WHAT YOU NEED TO DO:
Starting at the top line, return each entry word for word.
== TASK INPUT ==
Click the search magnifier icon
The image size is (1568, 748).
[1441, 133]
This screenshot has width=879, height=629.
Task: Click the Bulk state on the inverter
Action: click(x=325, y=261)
===
RESULT FOR THIS TASK:
Click the search magnifier icon
The image size is (1568, 748).
[1441, 133]
This screenshot has width=879, height=629.
Task: Click the Bulk state on the inverter
Action: click(x=325, y=261)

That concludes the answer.